Look for the line with "Given: Open TTE Dokumen in sidebar" in the entries below, then extract that line and all lines after it exactly, with pictures left out.

-------- Data in this exercise

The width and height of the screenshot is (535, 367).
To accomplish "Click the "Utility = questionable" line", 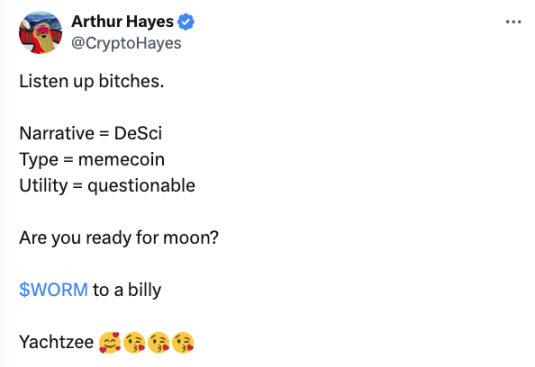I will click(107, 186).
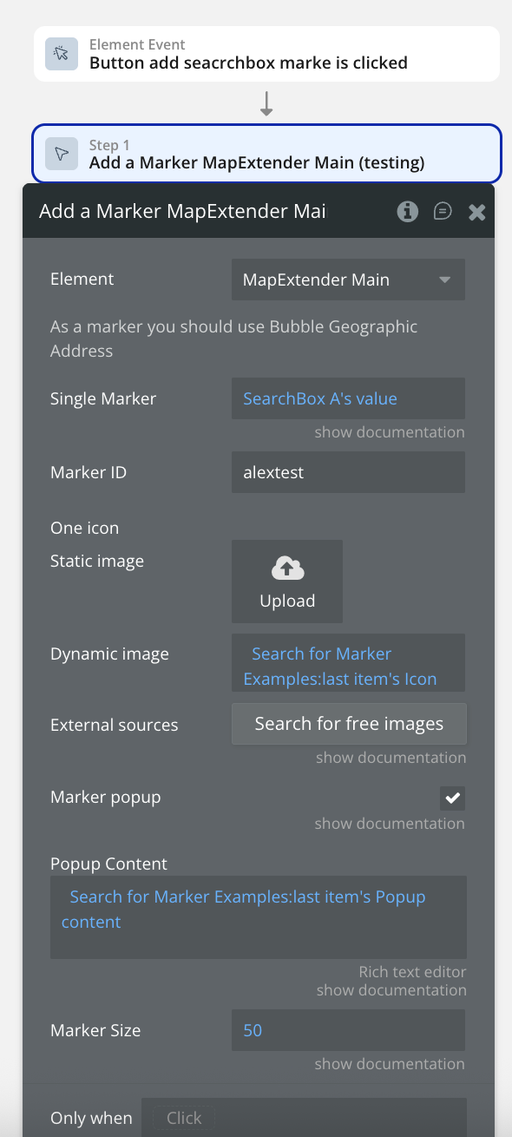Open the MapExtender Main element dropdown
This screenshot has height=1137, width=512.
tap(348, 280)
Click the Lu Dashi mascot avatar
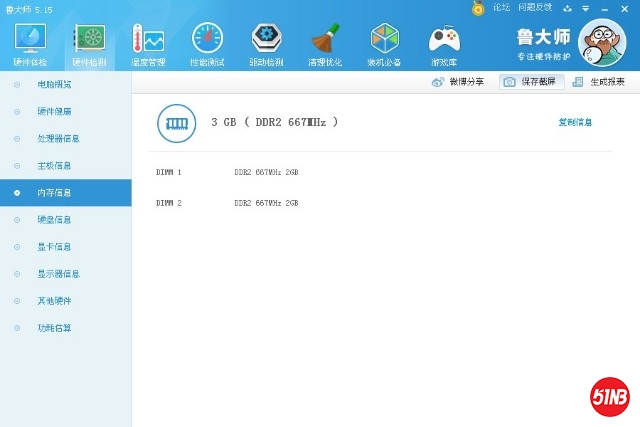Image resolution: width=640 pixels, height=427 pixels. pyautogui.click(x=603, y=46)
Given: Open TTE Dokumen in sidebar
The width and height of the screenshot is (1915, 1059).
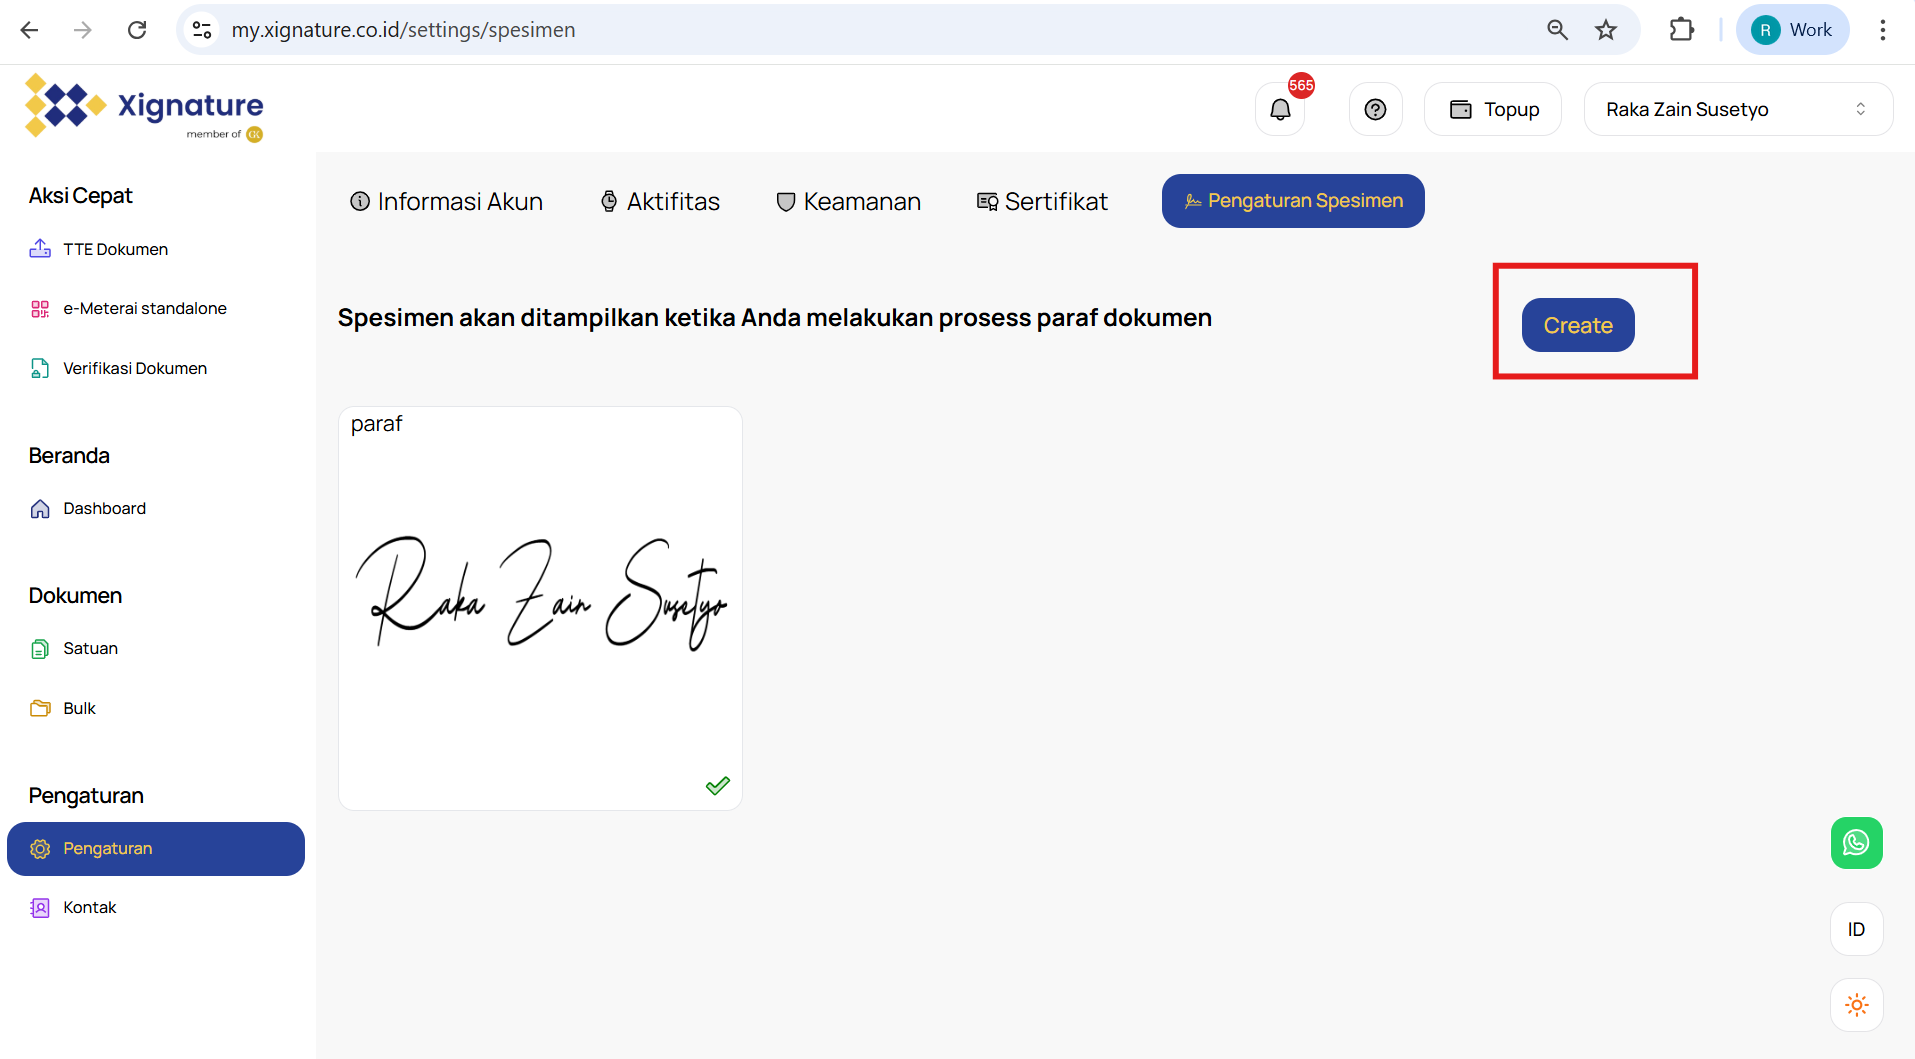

----------------

## Solved problem
Given: Open TTE Dokumen in sidebar
The width and height of the screenshot is (1915, 1059).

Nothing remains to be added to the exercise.